Start of Exercise material

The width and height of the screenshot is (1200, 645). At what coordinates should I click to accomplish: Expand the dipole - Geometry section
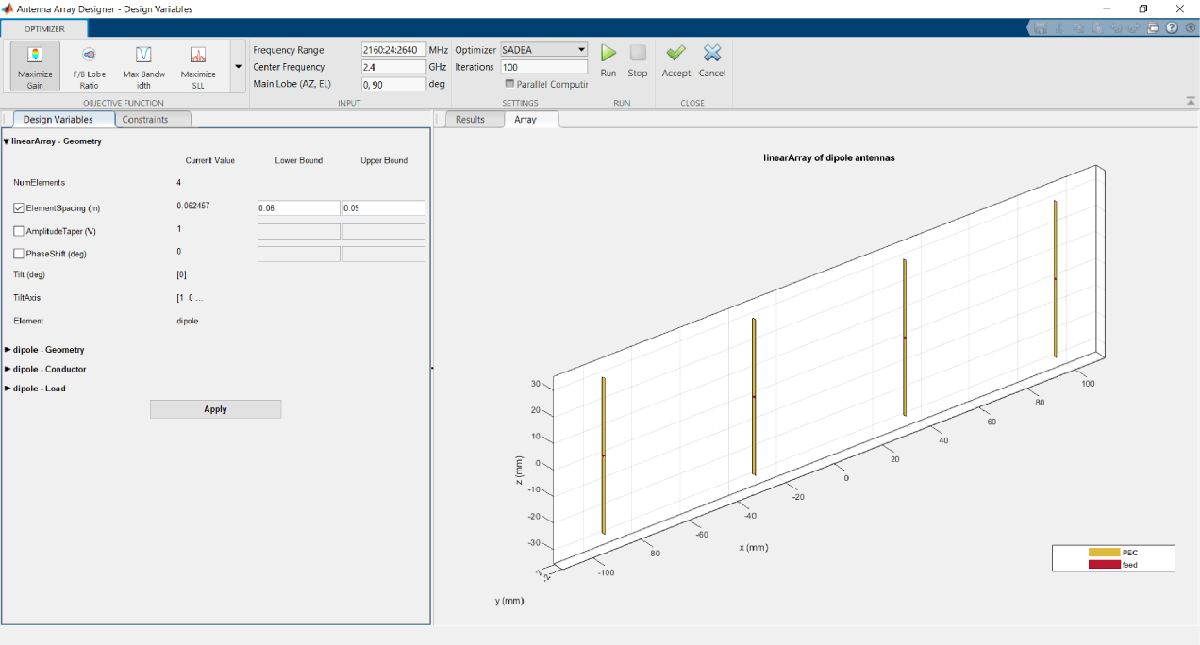point(8,350)
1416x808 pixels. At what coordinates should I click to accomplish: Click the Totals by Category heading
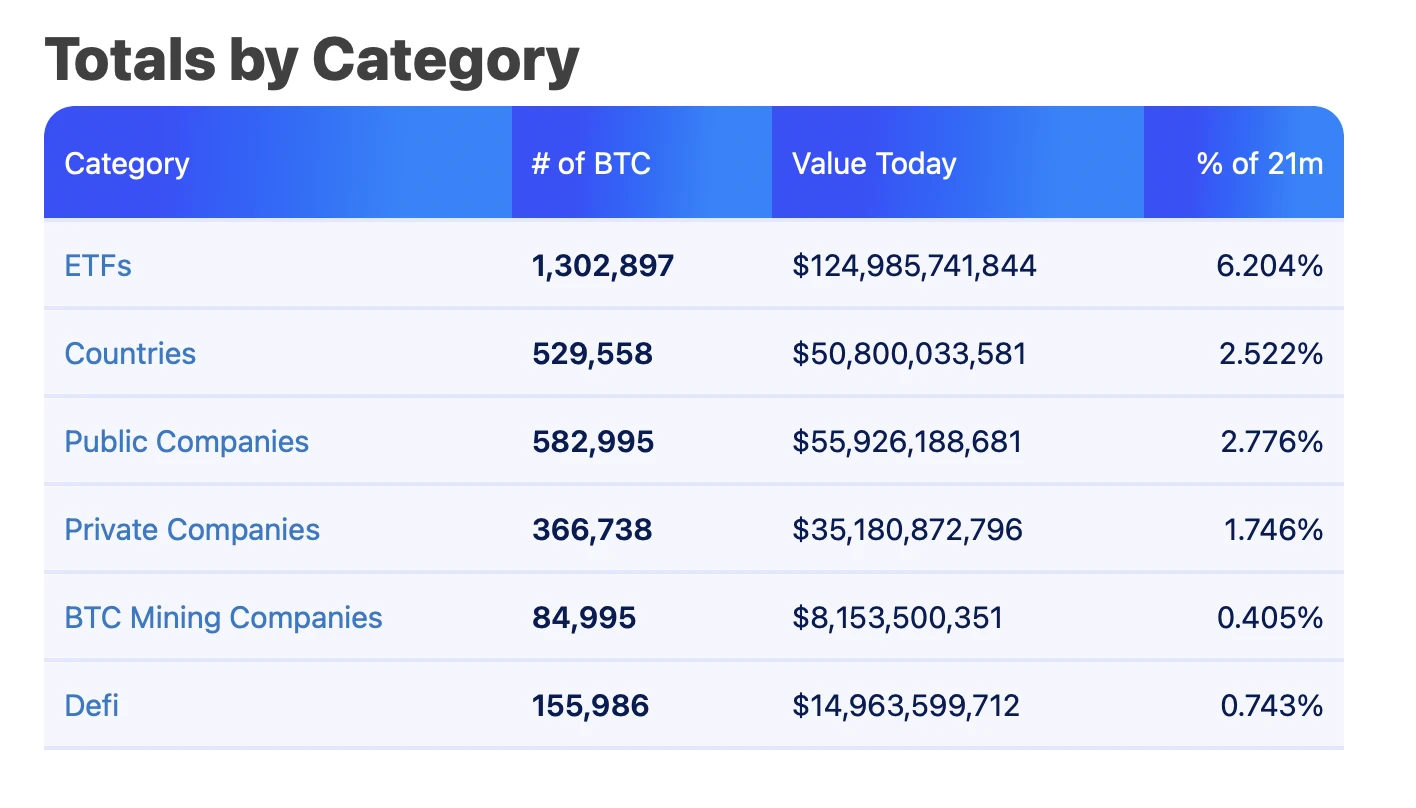tap(312, 60)
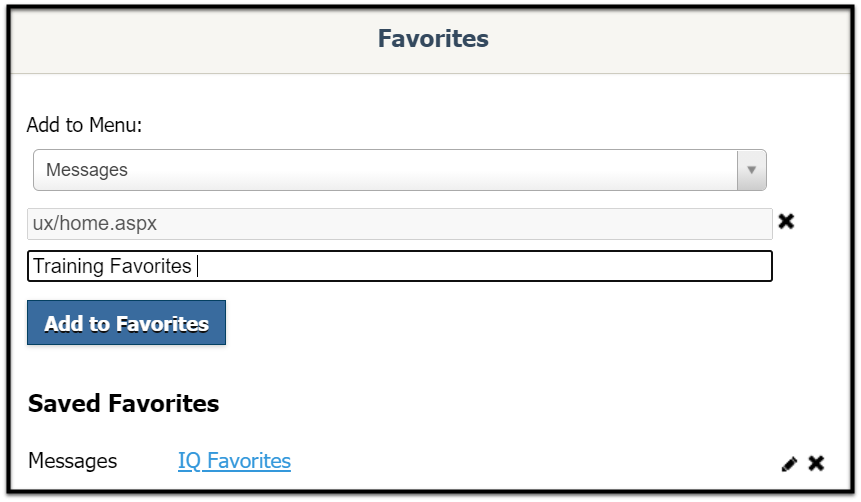Screen dimensions: 861x502
Task: Click the Messages text inside the combo box
Action: point(87,170)
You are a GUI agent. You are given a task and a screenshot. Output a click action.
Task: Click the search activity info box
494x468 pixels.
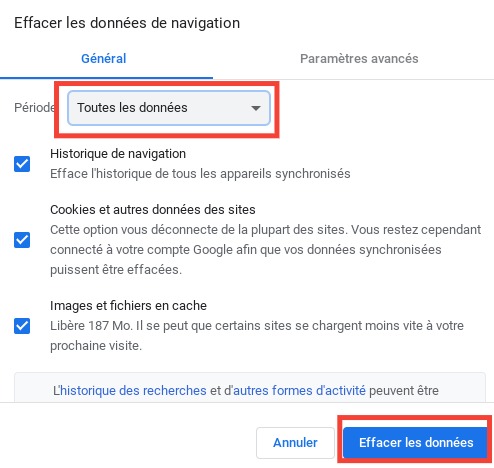(x=250, y=388)
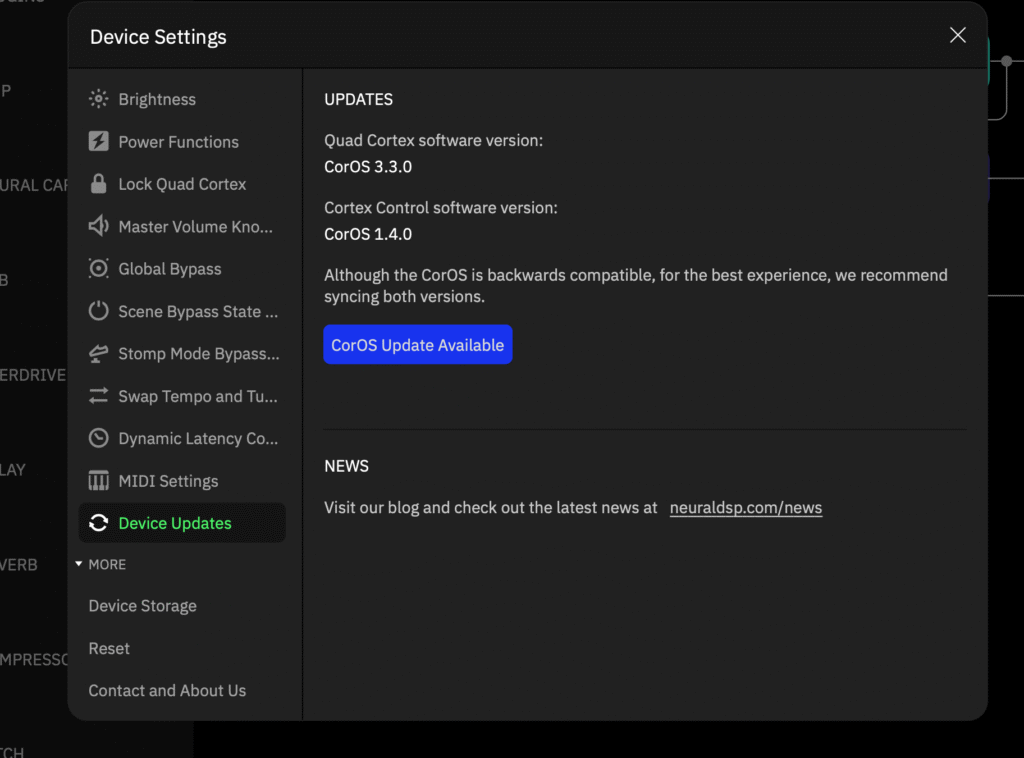This screenshot has height=758, width=1024.
Task: Click the Lock Quad Cortex padlock icon
Action: [98, 184]
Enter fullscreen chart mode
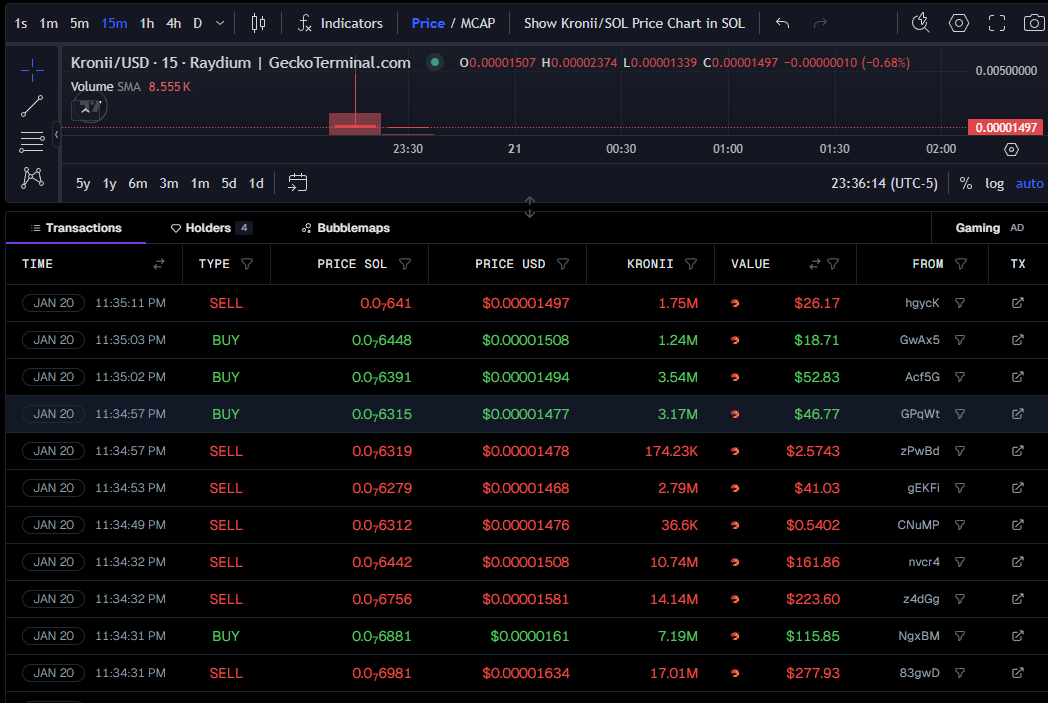Image resolution: width=1048 pixels, height=703 pixels. 996,23
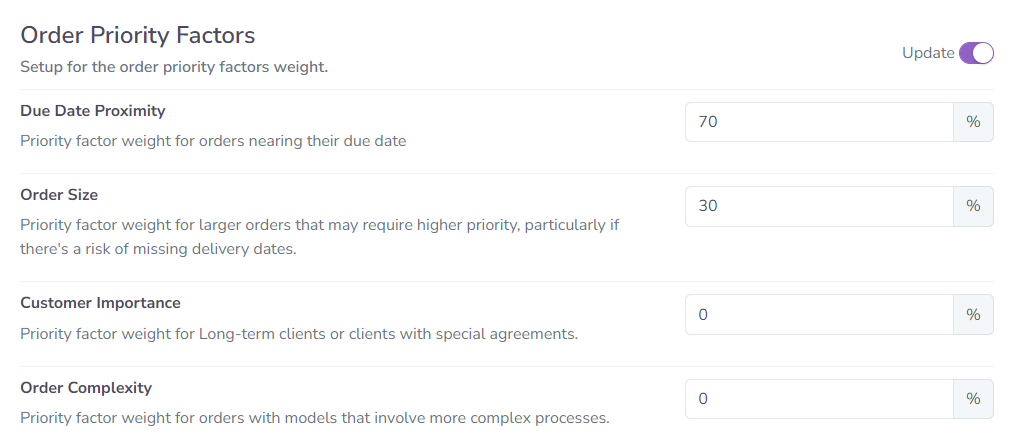Click the description about complex processes
Screen dimensions: 1020x434
tap(314, 417)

End of Exercise material

▶ _What to produce_
Drop the pictures and reproduce the rest of the data above exactly.

▶ _Task answer_
The width and height of the screenshot is (1200, 645). At what coordinates should I click to accomplish: Expand the dipole - Geometry section
point(8,350)
1416x808 pixels. At what coordinates should I click to accomplish: Click the Totals by Category heading
tap(312, 60)
Screen dimensions: 861x502
Task: Click the Messages text inside the combo box
Action: point(87,170)
You are a GUI agent. You are given a task and a screenshot. Output a click action.
Task: Click the search activity info box
494x468 pixels.
(x=250, y=388)
This screenshot has height=758, width=1024.
Task: Click the Lock Quad Cortex padlock icon
Action: [98, 184]
Enter fullscreen chart mode
Image resolution: width=1048 pixels, height=703 pixels. 996,23
Click the description about complex processes
Screen dimensions: 1020x434
tap(314, 417)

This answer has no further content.